* Given passage
──────────────────────────────

September 2, 2014
Look at the software in your organization in three ways: software you've purchased, software you've installed, and software that employees actually use. These are three distinct lists that can get surprisingly out of sync, and it's never good when that happens.
When software installs exceed licenses, you're out of compliance and could lose discounts and face steep "true up" fees or fines if the vendor finds out via an audit. Make that when a discrepancy is uncovered in an audit. Our InformationWeek 2014 Software Licensing Survey, completed in July, reveals that more than a third, 37%, of organizations have been audited within the last 24 months. The percentage is even higher, 40%, for companies with 500 or more employees, and separate research shows that large companies can expect six- to seven-figure fines when there are big discrepancies.
It's surprisingly easy for installs and licenses to get out of sync because enterprise software vendors, including IBM, Microsoft, Oracle, and SAP, make it easy for your employees to download software without paying for it. Vendors of enterprise software seldom lock it up with the kind of license keys used to control consumer software installs. Complicating matters are licensing terms related to virtualization, per-CPU, or business roles that confound even experienced buyers and administrators.
Even worse than getting caught on the wrong side of an audit is paying too much for software straight away. This happens when companies license software but never install it -- the dreaded shelfware. In other cases, companies license and install software that employees never use, yet they have no way of knowing it because they can't track usage. A third form of waste is emerging as more tech buying -- particularly for cloud-based software -- moves outside the IT organization. When 12 different sales and marketing types are buying SaaS-based CRM seats on their credit cards, it's impossible to get the enterprise-scale discounts your organization deserves.
The larger and more distributed the company, the harder it is to keep track of software licenses, installs, and usage. Even without the added complexity of virtualization, SaaS, and hybrid cloud environments, you're kidding yourself if you think you can manage licensing using spreadsheets and paper records.
IT asset management systems and software license optimization software go a long way toward getting software license entitlements, installs, and usage into sync. But tech won't cure all ills. Company leaders must forge a clear buying strategy that balances centralized control and the vendor bargaining leverage that comes with it with the need for departments to get exactly the right software for the job when they need it. Doing so requires IT, purchasing, and business unit leaders to work together. Finally, there's shadow IT. You must educate line-of-business leaders and IT administrators about the consequences of rogue purchasing, unauthorized installs, and changing usage patterns sparked by rising use of mobile devices.
Audits Strike Fear
Let's start with the understanding that software is incredibly valuable and that vendors spend lots of money to develop software functionality. They deserve every penny that's due to them under their stated licensing terms. OK, that doesn't lessen the frustration IT leaders feel when hit with a surprise million-dollar bill after an audit turns up software they didn't know they had installed. But a vendor audit gone sour provides the impetus to improve software license management.
The right to audit is spelled out in the fine print of software contracts, and research points to rising vendor audit activity. The audit compares the software that customers have installed with what they are licensed and entitled to use. If a vendor isn't satisfied with a company's response to an initial inquiry, it has the right to run scripts on that customer's network that will uncover where its software is installed and in use.

──────────────────────────────

* Supplied data
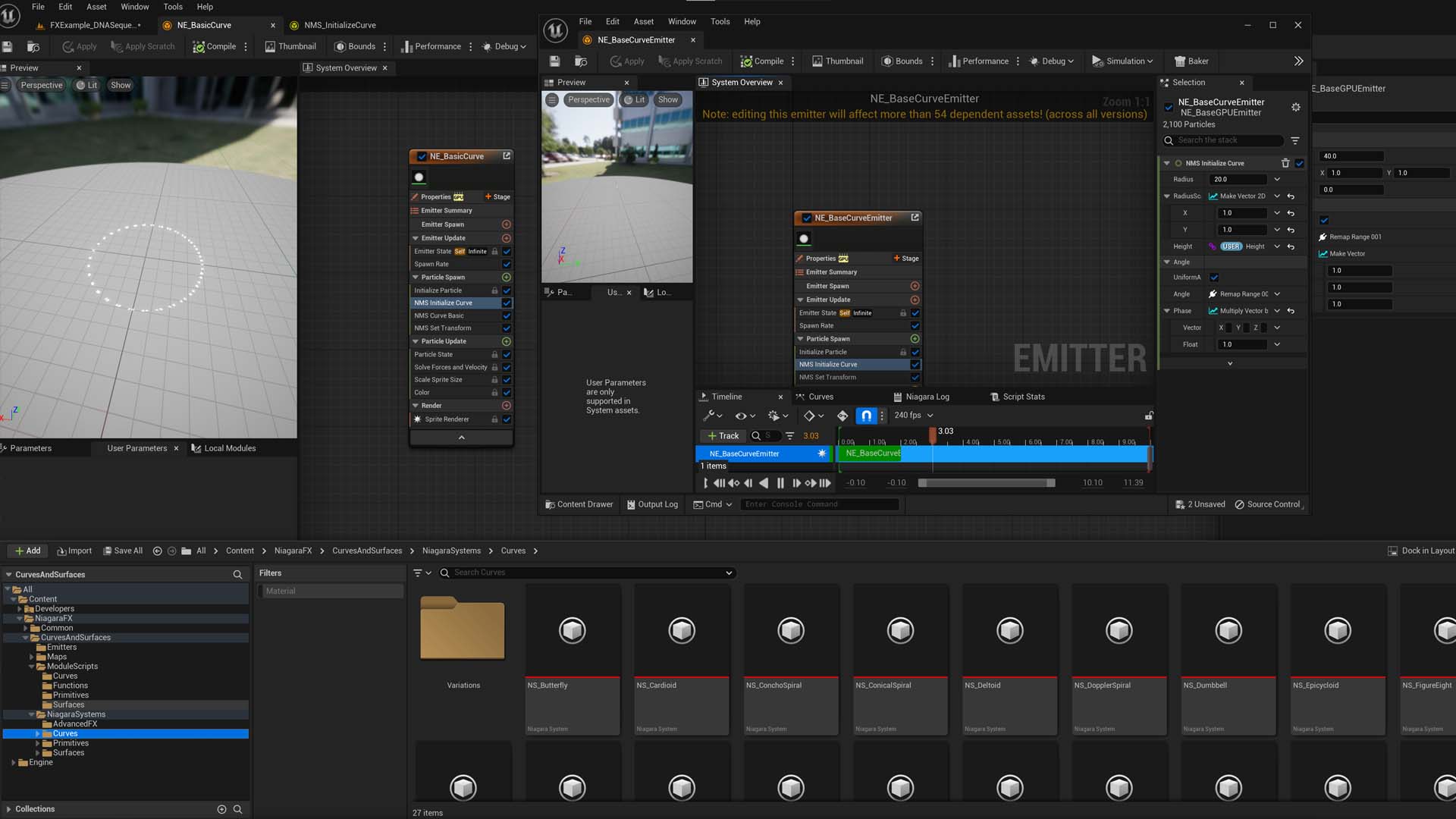Click the timeline playhead at 3.03

(x=933, y=435)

──────────────────────────────

* Directives
1: Name every enterprise software vendor that the software licensing article mentions.
2: Pick up the software licensing article after its last paragraph and write what comes next.

* Answers to the problems
1: IBM, Microsoft, Oracle, and SAP.

2:
Audits rarely turn out in the customer's favor. The average audit true-up cost for companies with about $50 million in annual revenue is $263,000, according to the 2013-14 Key Trends in Software Pricing & Licensing Survey, the latest annual report published by software license optimization vendor Flexera with input from IDC. For companies with about $4 billion in revenue, the average audit true-up cost is $1.6 million.
Apparently, a better than one-in-three chance of an audit and the prospect of a six- to seven-figure fine isn't enough to motivate many companies to take control of license management.
"I've talked to some CIOs who say, 'I don't know what my risk is of being audited, and I don't know that if I'm audited I'll be out of compliance,'" says Amy Mizoras Konary, research VP, software licensing and provisioning, at IDC and a collaborator on Flexera's annual survey. "The attitude is 'I would rather take the risk of being audited than pay to fix a problem that we might not have.' But companies that take this approach are typically rewarded with audits." (See related story, "5 Signs You'll Face A Software Audit.")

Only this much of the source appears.